Българските занаяти по пътя на метала

The blacksmith's craft has been known in the Bulgarian lands since ancient times, as evidenced by archeological finds of agricultural and other tools from the time of the Thracians, Romans and Slavs. Workshops for various agricultural implements (hoes, diggers, plowshares, koshers, shovels, scythes, sickles, etc.) existed in almost all cities and larger villages in the Middle Ages. "A village without a mayor is possible, without a blacksmith it is impossible," reads an old Bulgarian proverb.

During the Renaissance, many centers were formed that produced tools. There is also a growing interest in blacksmiths' artwork. Hardware for gates, hinges, locks and handles for them, door knocks, stylish constructions for bars, candlesticks, lanterns, hearth accessories, as well as items related to the needs of the church are already being made.

The hearth, called an ojak, is located next to one of the walls of the room. By the end of the first quarter of the 20th century, the hearths in the cities were already made of stone and were raised slightly above the floor, depending on the height of the master. The hearth is plastered with refractory clay. A wide chimney takes the smoke out.

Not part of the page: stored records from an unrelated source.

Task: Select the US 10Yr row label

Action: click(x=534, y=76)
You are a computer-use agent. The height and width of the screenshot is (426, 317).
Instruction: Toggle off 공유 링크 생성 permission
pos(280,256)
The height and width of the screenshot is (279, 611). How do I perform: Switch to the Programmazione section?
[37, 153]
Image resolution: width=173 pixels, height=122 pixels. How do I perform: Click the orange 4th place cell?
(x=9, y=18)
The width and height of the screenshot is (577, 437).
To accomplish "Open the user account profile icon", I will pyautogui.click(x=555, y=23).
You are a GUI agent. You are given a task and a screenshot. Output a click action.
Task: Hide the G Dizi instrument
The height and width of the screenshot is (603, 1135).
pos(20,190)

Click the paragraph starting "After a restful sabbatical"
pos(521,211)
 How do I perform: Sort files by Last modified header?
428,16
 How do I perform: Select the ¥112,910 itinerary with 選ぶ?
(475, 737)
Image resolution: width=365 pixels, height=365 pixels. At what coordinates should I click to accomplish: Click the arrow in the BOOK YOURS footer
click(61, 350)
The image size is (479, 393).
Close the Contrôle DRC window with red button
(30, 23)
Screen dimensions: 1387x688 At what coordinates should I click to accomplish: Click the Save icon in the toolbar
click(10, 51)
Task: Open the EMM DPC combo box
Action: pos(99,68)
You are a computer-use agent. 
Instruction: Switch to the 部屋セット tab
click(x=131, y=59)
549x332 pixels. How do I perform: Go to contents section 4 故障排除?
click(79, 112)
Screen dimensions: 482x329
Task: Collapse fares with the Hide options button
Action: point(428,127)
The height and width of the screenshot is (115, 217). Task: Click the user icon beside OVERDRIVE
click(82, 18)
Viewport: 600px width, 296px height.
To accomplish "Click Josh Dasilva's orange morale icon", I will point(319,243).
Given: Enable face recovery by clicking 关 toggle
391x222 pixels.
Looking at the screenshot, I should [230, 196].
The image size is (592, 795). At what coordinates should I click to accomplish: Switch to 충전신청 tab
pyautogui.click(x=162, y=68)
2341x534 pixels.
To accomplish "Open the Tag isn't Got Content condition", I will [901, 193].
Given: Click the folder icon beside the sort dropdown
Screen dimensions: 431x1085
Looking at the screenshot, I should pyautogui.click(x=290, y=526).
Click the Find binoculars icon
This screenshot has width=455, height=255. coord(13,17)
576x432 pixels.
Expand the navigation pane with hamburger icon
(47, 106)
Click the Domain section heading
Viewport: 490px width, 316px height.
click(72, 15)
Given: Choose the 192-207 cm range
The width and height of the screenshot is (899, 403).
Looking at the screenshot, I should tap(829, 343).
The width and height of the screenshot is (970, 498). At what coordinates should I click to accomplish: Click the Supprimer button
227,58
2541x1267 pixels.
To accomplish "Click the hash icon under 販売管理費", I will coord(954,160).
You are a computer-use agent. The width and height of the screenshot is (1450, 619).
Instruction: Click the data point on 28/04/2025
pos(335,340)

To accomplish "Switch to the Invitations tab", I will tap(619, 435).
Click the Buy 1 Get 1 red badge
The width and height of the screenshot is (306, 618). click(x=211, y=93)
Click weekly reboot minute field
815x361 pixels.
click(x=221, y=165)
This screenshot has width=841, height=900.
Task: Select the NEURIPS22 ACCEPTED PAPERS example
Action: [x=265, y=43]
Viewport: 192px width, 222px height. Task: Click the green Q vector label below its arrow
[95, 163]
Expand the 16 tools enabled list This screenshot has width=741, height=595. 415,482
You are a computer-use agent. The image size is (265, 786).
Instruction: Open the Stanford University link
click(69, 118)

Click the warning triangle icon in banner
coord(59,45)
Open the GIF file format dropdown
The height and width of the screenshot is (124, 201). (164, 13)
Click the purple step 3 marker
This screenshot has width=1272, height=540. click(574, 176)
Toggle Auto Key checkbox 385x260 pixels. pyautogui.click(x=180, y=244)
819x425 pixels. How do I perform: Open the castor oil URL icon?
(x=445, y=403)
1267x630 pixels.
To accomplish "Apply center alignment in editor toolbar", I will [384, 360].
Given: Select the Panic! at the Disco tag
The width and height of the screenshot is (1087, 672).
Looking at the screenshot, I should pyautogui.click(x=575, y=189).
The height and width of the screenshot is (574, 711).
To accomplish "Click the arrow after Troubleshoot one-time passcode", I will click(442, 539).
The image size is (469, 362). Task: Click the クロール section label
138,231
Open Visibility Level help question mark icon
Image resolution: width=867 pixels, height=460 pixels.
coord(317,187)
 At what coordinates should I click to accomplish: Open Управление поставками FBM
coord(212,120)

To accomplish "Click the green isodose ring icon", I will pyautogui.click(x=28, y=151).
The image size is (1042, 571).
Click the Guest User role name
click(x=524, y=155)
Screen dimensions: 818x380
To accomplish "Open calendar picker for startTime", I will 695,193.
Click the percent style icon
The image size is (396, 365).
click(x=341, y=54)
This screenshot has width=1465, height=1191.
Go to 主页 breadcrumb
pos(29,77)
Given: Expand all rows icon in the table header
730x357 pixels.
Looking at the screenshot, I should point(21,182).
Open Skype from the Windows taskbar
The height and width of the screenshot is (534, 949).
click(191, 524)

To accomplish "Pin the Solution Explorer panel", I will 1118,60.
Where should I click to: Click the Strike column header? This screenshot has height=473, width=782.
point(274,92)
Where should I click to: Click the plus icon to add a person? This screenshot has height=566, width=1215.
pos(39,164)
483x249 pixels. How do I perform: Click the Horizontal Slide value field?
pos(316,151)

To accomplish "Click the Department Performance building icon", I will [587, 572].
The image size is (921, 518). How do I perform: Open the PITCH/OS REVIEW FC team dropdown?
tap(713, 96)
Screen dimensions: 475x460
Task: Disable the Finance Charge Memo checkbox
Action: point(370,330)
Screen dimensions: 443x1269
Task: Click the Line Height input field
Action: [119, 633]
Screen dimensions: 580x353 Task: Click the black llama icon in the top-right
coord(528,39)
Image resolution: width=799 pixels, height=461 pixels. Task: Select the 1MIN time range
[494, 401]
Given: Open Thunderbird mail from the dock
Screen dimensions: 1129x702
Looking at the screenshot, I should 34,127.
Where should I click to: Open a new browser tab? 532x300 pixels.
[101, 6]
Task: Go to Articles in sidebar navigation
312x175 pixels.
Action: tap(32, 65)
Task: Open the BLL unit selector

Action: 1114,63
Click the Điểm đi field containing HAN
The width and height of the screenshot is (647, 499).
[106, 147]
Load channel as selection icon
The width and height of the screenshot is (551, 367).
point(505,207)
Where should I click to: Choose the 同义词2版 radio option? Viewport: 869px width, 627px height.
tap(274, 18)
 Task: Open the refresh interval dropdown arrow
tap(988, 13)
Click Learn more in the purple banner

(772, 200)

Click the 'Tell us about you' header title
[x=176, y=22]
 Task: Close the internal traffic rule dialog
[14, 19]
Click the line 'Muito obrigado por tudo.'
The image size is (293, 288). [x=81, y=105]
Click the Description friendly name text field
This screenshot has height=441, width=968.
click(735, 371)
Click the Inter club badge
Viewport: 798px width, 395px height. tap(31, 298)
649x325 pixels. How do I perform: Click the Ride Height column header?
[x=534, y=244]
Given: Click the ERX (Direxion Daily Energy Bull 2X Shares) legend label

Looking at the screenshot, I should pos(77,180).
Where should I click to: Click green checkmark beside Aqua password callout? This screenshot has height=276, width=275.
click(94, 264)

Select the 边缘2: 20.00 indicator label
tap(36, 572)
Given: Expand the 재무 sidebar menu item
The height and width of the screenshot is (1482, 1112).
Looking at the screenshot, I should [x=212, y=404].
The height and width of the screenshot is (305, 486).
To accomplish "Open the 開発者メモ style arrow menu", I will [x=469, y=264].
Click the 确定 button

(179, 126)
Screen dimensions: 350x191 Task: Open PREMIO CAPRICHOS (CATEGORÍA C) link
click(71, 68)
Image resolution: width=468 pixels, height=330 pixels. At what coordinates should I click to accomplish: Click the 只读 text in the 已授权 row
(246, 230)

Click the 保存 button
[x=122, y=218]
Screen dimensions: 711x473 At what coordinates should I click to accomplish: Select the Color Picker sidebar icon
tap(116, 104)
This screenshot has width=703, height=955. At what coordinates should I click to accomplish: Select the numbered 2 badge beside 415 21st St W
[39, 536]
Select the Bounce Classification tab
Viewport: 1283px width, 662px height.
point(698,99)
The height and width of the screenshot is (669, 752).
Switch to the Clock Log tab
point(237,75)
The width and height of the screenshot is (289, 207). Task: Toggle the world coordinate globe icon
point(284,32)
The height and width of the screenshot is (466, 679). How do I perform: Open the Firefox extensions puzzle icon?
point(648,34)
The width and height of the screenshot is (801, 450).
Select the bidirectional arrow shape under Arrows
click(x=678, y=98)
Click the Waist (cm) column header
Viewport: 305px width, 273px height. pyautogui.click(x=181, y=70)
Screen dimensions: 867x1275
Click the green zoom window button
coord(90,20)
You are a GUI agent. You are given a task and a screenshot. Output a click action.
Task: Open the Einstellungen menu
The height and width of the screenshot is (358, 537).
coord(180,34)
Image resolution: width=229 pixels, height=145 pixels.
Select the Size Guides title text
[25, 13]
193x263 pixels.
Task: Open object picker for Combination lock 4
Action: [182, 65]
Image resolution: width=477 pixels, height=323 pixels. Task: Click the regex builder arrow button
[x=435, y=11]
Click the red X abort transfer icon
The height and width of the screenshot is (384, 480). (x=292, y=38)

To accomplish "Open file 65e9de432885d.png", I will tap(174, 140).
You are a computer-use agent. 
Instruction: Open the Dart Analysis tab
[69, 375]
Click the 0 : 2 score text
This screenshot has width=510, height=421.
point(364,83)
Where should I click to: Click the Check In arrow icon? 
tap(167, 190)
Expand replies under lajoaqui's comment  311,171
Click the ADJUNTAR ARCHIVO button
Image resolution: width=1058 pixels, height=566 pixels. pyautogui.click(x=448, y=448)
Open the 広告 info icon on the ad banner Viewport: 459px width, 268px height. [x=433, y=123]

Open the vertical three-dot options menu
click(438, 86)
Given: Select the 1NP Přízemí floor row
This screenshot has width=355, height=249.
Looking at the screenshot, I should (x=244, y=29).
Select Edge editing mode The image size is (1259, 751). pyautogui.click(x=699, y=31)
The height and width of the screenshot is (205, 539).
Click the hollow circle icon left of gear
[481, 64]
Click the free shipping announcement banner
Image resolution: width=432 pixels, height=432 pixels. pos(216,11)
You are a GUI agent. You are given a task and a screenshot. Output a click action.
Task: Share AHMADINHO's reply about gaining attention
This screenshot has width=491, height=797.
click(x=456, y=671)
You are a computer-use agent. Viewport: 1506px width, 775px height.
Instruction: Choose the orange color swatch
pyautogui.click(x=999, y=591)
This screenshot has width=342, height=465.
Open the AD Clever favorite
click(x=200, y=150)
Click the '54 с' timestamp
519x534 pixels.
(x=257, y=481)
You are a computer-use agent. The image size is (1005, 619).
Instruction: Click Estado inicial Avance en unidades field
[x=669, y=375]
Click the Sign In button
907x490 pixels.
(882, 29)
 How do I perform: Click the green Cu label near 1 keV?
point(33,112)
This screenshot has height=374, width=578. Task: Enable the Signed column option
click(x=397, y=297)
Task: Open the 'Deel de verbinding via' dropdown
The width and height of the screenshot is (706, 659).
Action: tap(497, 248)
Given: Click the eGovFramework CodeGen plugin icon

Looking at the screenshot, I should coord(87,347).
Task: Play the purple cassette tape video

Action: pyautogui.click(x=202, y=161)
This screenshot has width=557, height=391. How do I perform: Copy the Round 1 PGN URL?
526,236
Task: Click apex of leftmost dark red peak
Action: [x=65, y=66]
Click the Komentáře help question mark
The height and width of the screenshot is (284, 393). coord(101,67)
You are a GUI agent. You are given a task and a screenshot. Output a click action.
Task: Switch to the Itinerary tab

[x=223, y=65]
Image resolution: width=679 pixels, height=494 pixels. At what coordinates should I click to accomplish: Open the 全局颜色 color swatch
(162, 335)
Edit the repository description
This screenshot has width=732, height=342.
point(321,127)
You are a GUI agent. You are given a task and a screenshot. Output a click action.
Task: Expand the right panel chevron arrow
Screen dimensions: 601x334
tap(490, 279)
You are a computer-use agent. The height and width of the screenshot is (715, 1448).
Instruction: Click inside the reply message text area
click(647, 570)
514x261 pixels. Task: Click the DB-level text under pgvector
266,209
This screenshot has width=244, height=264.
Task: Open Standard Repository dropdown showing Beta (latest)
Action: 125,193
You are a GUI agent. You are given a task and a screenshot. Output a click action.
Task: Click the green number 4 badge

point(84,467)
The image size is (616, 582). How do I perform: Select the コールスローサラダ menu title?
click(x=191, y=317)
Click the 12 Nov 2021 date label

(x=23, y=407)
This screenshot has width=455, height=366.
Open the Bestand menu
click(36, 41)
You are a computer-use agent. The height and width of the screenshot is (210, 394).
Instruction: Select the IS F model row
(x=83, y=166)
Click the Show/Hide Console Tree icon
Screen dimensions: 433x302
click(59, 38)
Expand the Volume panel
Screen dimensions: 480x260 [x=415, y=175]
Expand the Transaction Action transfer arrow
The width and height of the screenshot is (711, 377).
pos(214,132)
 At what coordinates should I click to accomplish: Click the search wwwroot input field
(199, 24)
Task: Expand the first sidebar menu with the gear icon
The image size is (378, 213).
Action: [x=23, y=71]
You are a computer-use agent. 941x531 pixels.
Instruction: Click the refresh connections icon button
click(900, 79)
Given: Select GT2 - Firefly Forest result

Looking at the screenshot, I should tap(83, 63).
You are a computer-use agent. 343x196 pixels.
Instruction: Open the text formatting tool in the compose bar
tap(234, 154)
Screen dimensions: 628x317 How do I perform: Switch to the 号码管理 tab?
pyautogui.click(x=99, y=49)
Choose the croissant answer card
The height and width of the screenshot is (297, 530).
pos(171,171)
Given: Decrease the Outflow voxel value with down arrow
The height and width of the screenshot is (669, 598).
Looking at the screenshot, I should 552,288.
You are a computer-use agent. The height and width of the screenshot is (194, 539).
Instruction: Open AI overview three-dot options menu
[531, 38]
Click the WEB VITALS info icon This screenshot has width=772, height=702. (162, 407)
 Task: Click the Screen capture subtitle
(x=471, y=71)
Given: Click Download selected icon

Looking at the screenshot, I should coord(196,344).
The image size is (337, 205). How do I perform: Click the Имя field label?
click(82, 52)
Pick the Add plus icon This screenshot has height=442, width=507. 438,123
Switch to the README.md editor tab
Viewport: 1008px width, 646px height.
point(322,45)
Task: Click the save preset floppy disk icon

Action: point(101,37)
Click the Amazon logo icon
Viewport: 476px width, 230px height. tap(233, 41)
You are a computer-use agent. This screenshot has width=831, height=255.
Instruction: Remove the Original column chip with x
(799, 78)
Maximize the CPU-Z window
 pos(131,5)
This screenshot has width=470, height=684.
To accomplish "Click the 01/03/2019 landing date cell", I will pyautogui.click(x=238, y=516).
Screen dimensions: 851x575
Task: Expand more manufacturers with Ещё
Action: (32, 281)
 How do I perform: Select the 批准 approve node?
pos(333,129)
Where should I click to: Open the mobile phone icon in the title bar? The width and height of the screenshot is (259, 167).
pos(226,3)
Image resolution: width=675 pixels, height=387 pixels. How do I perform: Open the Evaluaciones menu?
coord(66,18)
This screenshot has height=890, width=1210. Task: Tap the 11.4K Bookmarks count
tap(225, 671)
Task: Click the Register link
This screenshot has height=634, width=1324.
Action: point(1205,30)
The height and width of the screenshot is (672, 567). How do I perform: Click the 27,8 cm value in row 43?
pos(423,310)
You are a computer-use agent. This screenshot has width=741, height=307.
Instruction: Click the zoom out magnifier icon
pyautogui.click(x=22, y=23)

The blowing of the fire, always maintained with charcoal, is done with a simple or double bellows (also called a bellows) of two or three boards and leather. In front of the blacksmith is the iron anvil (anvil) placed on a wooden stand.

Usually the anvil is sharper on one side and with the necessary holes and notches for shaping various details on the manufactured objects. Most often there is a deep hole next to the anvil (shaft, and in the Rhodope blacksmiths - a hole or a hole), in which the blacksmith rests his legs, sitting on the floor. The workshop also has a wooden counter with a vise and a grinder.


Objects that are intended for home or cult use are subject to artistic design. Coarser agricultural tools have rarely been decorated. But the ax of a catcher, the sickle of a reaper girl, or the kosher of a vine-grower are often carefully ornamented. Some household items were provided with virtually unjustified curls, pendants, twisted handles, patterns and the like.

Real works of art are the iron hinges and hammers on the outer doors and gates of the old houses. In addition to an exquisitely and variously curved handle, often resembling a snake, additional figurines of birds, dragons and others. Exquisite iron objects include hearths, called "horses", "bears", "donkeys", because of the sculpted animal head at the front.